→ REQUEST: Recast the lines of the records from the one containing "Identify the location of view-replies-link: ↳" through the one containing "The width and", both included, as a JSON list of strings with one string per line and no blank lines. Leave the pictures out.

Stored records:
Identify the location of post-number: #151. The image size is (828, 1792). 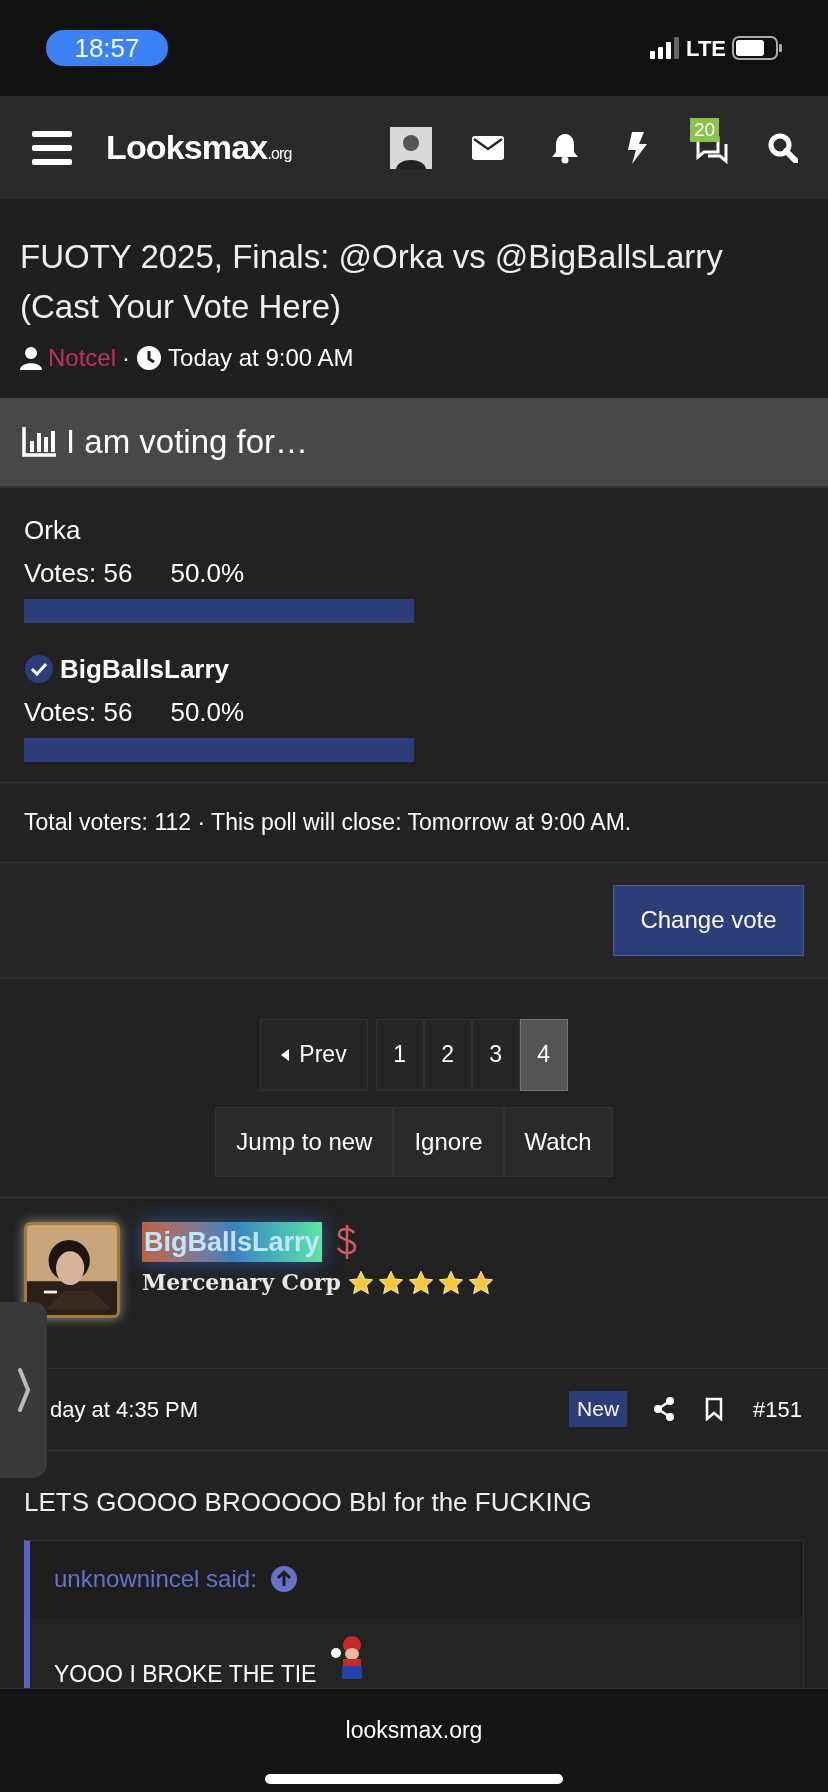
(778, 1409).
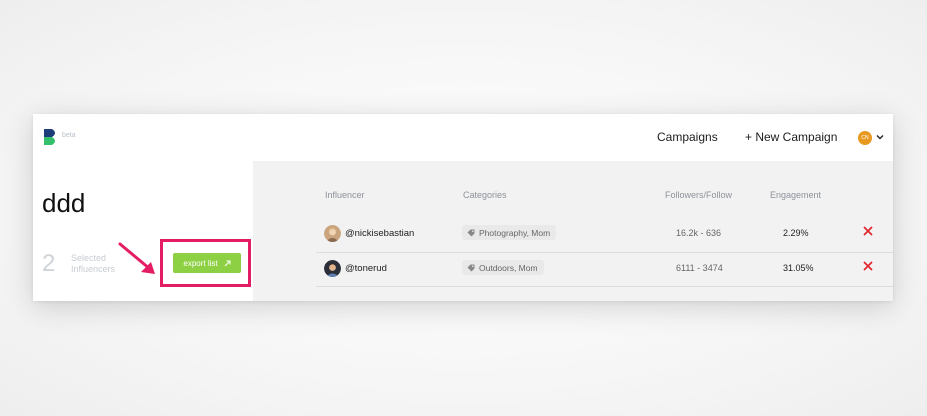  I want to click on nav-campaigns-link: Campaigns, so click(688, 137).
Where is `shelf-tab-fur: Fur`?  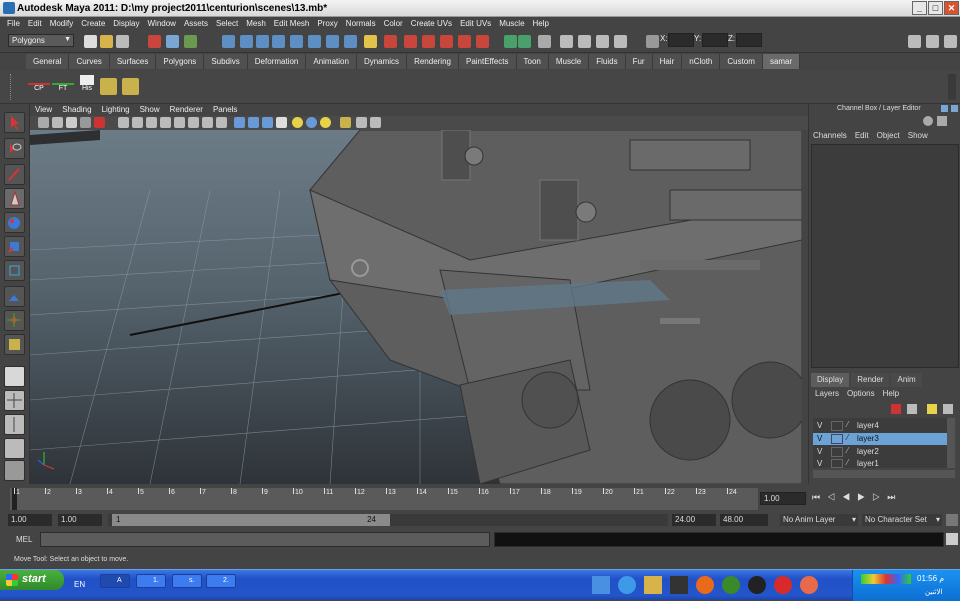
shelf-tab-fur: Fur is located at coordinates (639, 62).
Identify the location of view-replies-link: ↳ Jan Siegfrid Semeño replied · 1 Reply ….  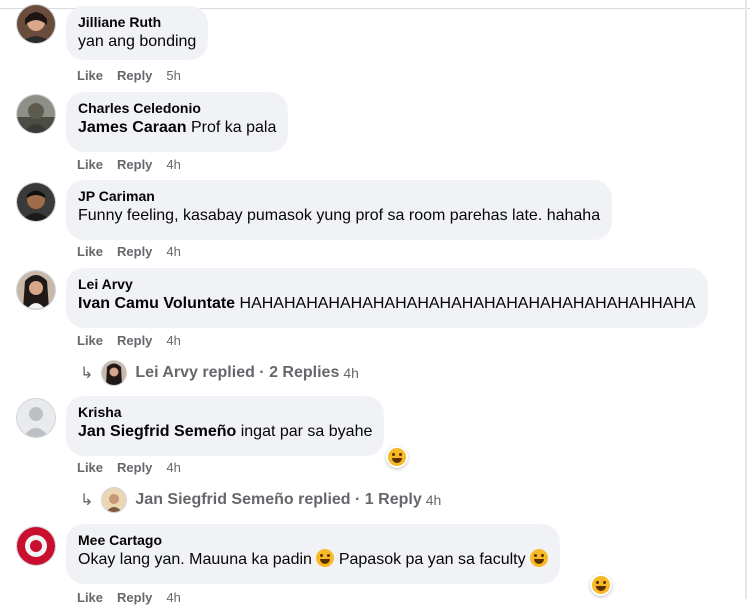
(260, 500).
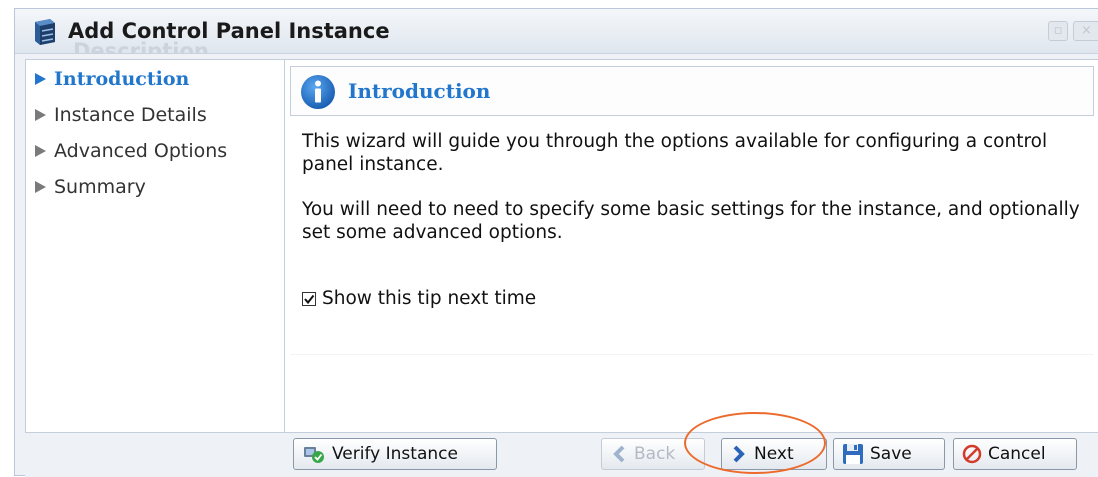 The width and height of the screenshot is (1098, 477). I want to click on save-button: Save, so click(889, 454).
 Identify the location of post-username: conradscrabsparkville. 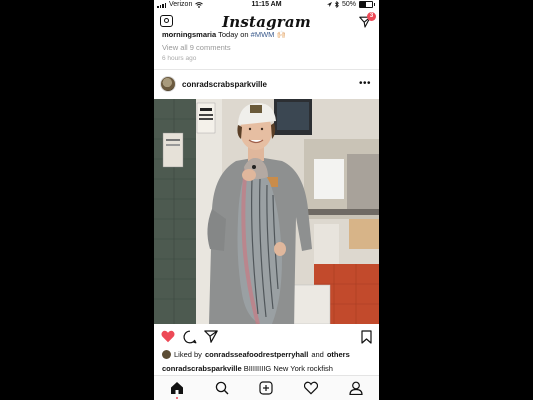
(224, 84).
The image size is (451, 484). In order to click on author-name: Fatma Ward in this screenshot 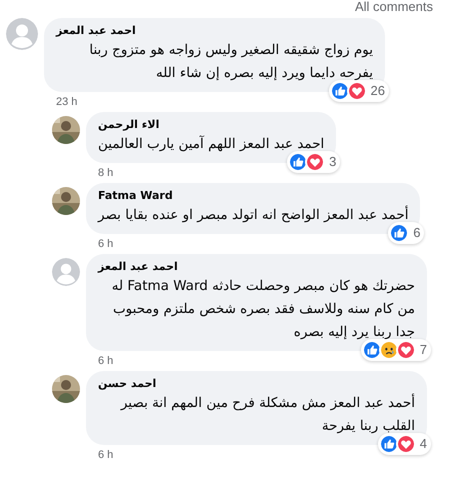, I will do `click(253, 196)`.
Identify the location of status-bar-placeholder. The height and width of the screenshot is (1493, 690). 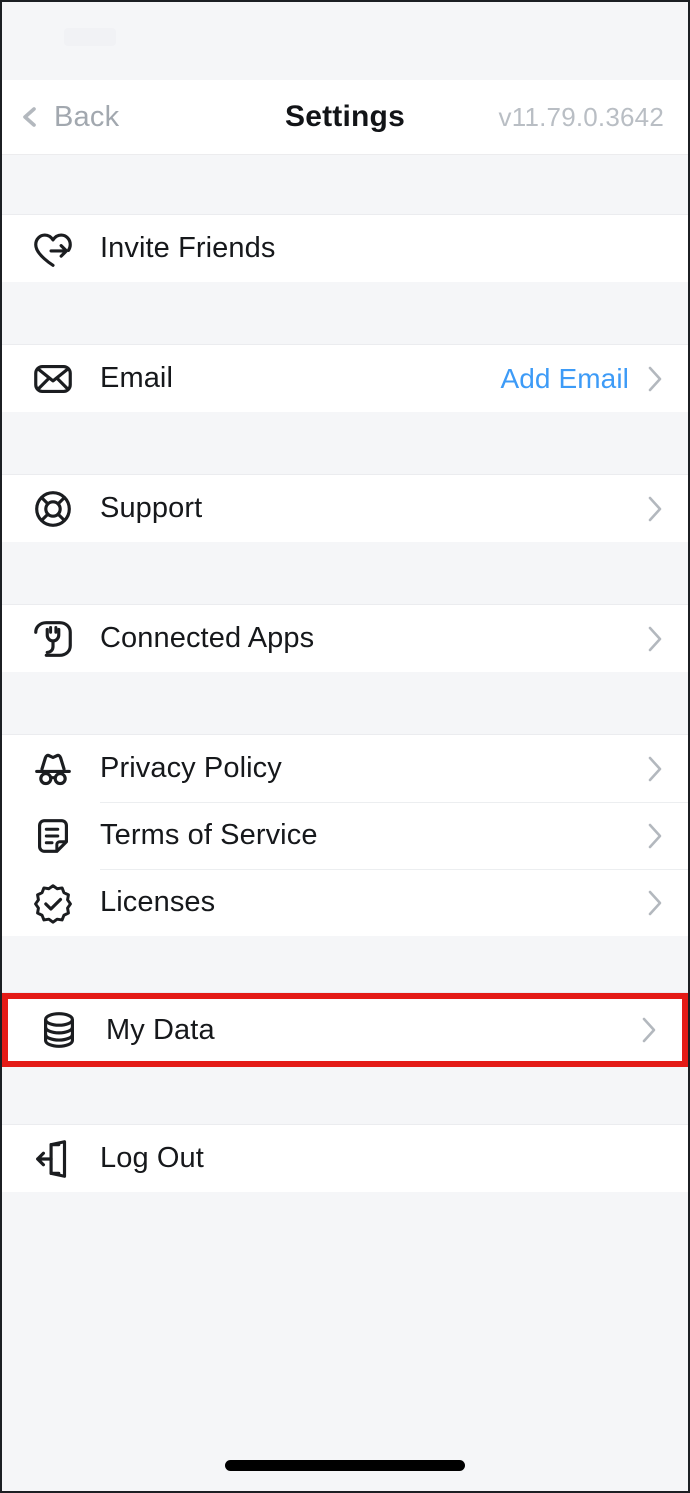
(90, 37).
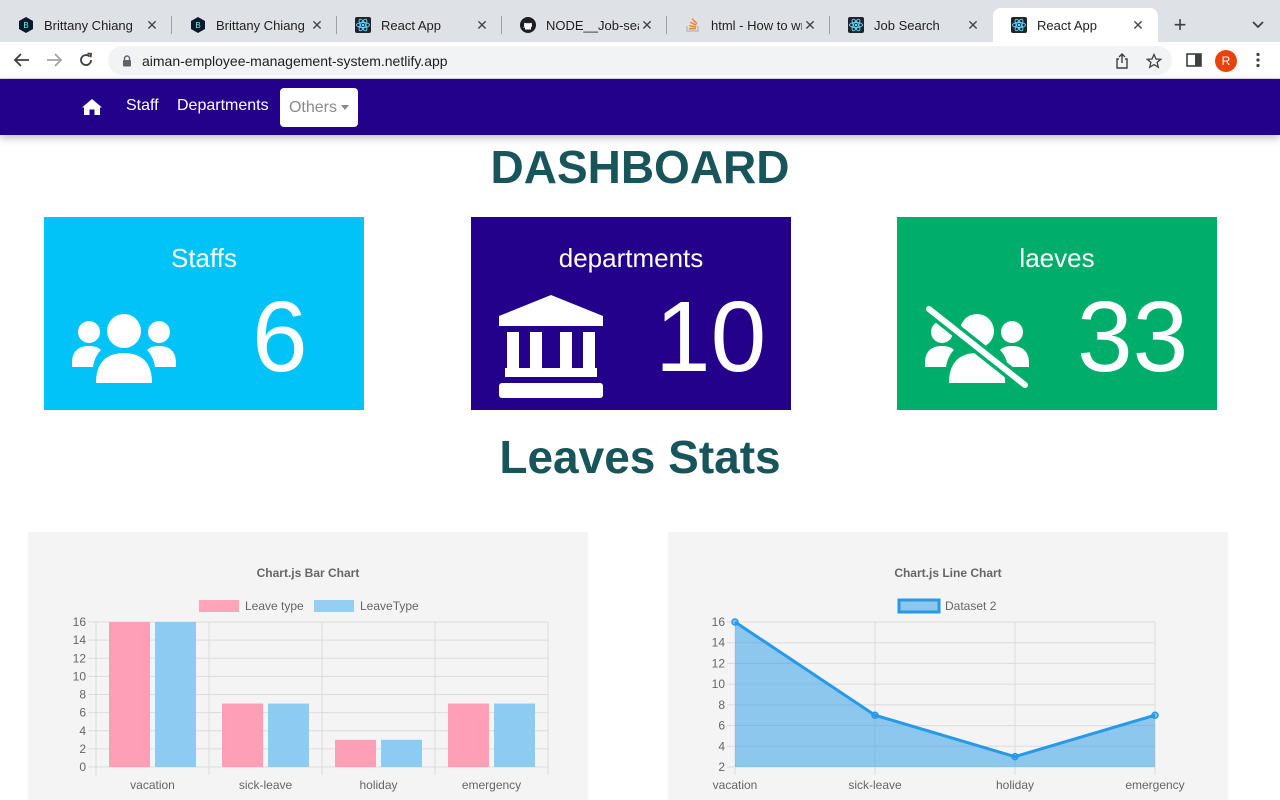  What do you see at coordinates (223, 106) in the screenshot?
I see `nav-link-departments: Departments` at bounding box center [223, 106].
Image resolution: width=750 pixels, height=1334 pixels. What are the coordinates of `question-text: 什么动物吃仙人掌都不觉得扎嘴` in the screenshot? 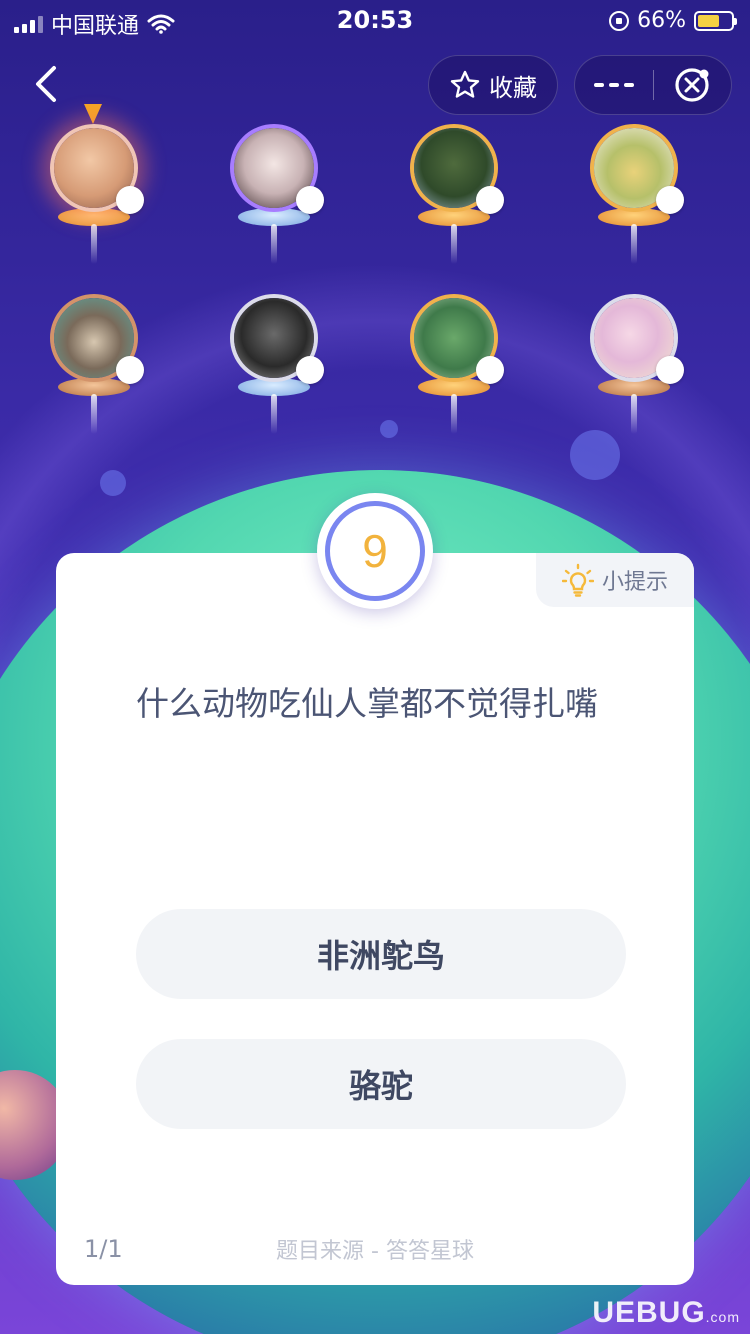 It's located at (367, 704).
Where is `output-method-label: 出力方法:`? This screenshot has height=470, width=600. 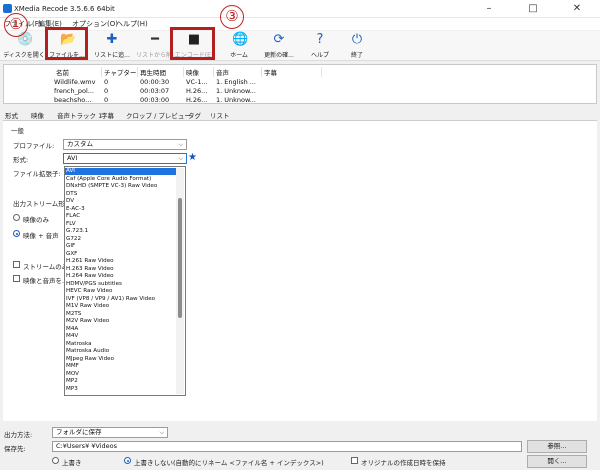
output-method-label: 出力方法: is located at coordinates (18, 435).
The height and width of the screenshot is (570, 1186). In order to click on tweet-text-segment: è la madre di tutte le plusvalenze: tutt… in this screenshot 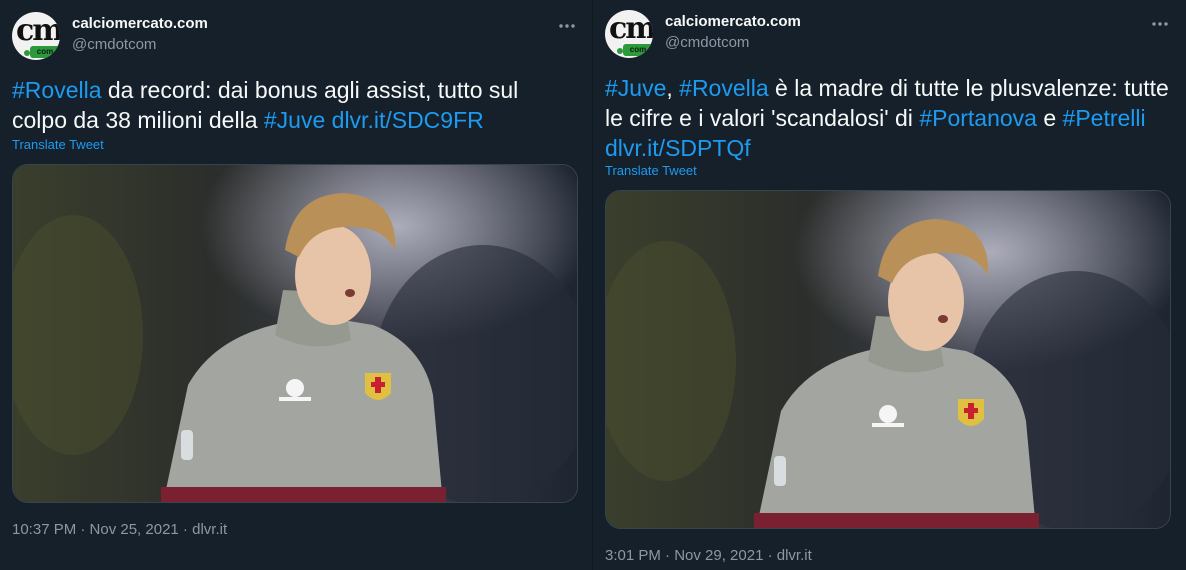, I will do `click(968, 88)`.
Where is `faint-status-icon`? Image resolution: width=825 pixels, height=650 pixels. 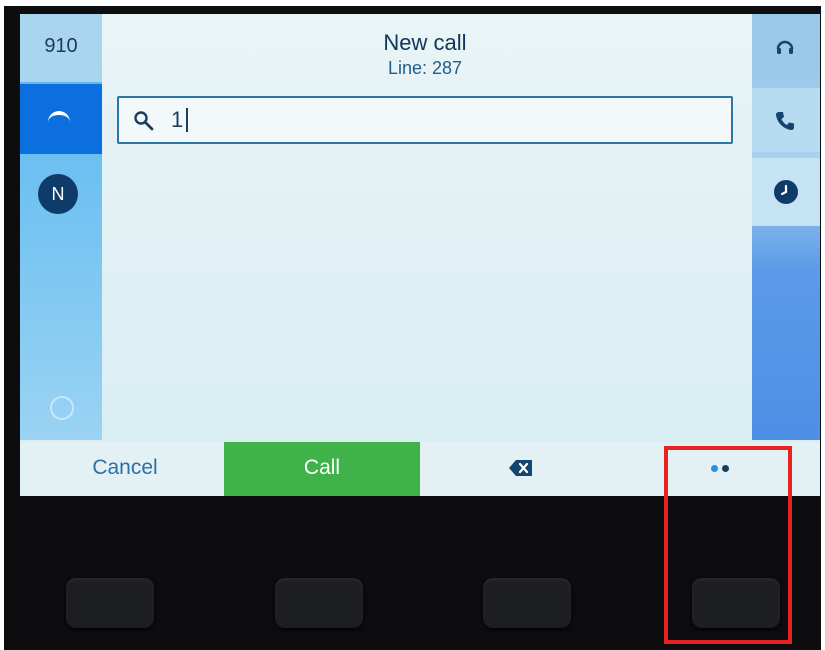
faint-status-icon is located at coordinates (62, 408).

→ OUTPUT OF THE EXERCISE:
[
  "Identify the location of view-replies-link: ↳ Jan Siegfrid Semeño replied · 1 Reply ….  ",
  "(260, 500).",
  " The width and height of the screenshot is (1098, 477). I want to click on save-button: Save, so click(889, 454)."
]